Sich mit sich selbst streiten? "Das geht", lacht Ossi aus der Jessnerstraße 41 und rekelt sich behaglich auf seinem Stuhl in der großen Küche im 1.Stock des Vorderhauses, während auf dem Herd die Maxi-Ausführung einer einfachen italienischen Espressomaschine brodelt. Das Projekt sei ein âSelbstläufer, der seit neun Jahren in die gleiche Richtung läuft", sagt Ossi, der wie die Hälfte der etwa 20 ursprünglichen BesetzerInnen von 1990 noch immer hier wohnt.

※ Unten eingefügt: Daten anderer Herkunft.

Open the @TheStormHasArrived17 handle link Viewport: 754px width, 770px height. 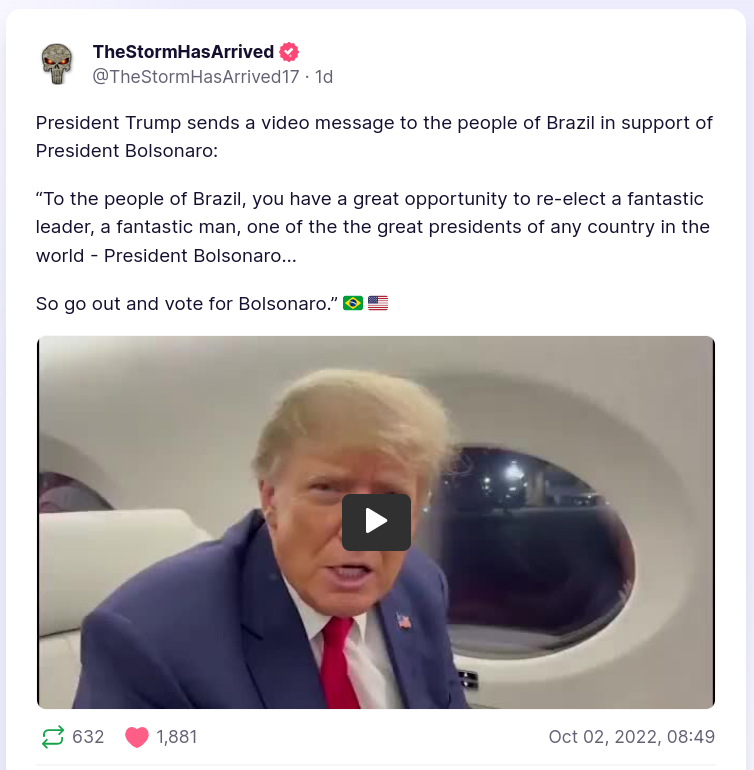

Im Moment leben etwa 45 Menschen in der "Jessi", vom Säugling bis zum 40-Jährigen. Die Wohnungszuschnitte wurden stark verändert, das Zusammenleben ist nicht in WGs, sondern um Gemeinschaftsküchen herum organisiert. Feste Regeln scheinen die Bewohner eher vermeiden zu wollen. Es sei eben Vertrauen da durch das lange Zusammenleben und die Homogenität der Gruppe. Es gebe auch keine pc-Diskussionen, und Dogmatismusbestrebungen wie Ego-Trips verliefen regelmäßig im Sande - das "Prinzip der Trägheit der Schnecke" nennt Ossi das.

Thomas, der seit 1994 hier lebt, meint, dass die gemeinsame Klammer des Projekts am ehesten noch der Kulturverein "Jessica Proll e.V." sei. Der betreibt im Erdgeschoss des Vorderhauses die Kneipe "Supamolli", veranstaltet Konzerte, im Winter die "Besonders-Gala" - und sei ihm schon wichtig, so Thomas.

"Kommune im Entstehen"

Während in der "Jessi" die BewohnerInnen ansonsten für ihre eigene Existenz, z. B. den Lebensunterhalt, sorgen müssen, will der "gemein und nützlich e.V." in der Gürtelstraße auch diesen Punkt angehen. Jörg, der die Gruppe im Frühjahr 1998 mitbegründet hat, nennt das Projekt eine "Kommune im Entstehen". Der Verein soll gemeinnützig werden und später auch Arbeitsplätze schaffen. Ideen gibt es für eine Gästeetage und einen Wissenschaftsladen.

Die Gruppe besteht im Moment nach einigen Ein- und Auszügen im letzten Jahr aus sechs Erwachsenen zwischen 23 und 40 Jahren, zwei Jugendlichen und einem Kleinkind und öffnet sich gerade für neue Mitglieder. Der Verein soll auch den Umbau der Fabriketagen in Friedrichshain tragen - Privatgeld geht als Kredit an den Verein. Als ersten Kommune-Schritt will man die Miete nach dem Einkommen staffeln. Später soll es auch darum gehen, die Trennung bzw. Hierarchie zwischen "Hausarbeit" und "Erwerbsarbeit" aufzuheben. Im Moment scheinen die hohen Ansprüche und die bevorstehende Renovierung die Gürtelsträßler manchmal eher zu lähmen. "Ich weiß gar nicht, ob wir überhaupt schon ein Projekt sind", winkt Mitinitiatorin Lena sogar mit erschöpfter Miene ab.

Und bei aller Mühe: Mit einer Kommune "wird jedoch lediglich eine geduldete Nische im System ergattert, in der mensch persönlich «besser leben´ kann, nicht eine Machtstruktur wird «aufgelöst´" (Interim 3/93).

Die "Machtfrage" wird also mit den Wohnprojekten nicht gleich gestellt, aber, so schreibt die SelbstBau e.G., eine Genossenschaft aus Prenzlauer Berg: "...steht hinter der Entscheidung für ein genossenschaftliches Modell die politische Überzeugung, dass ein Wohnhaus nicht in den Pool der Spekulationsobjekte im freien Kapitalverkehr gehört."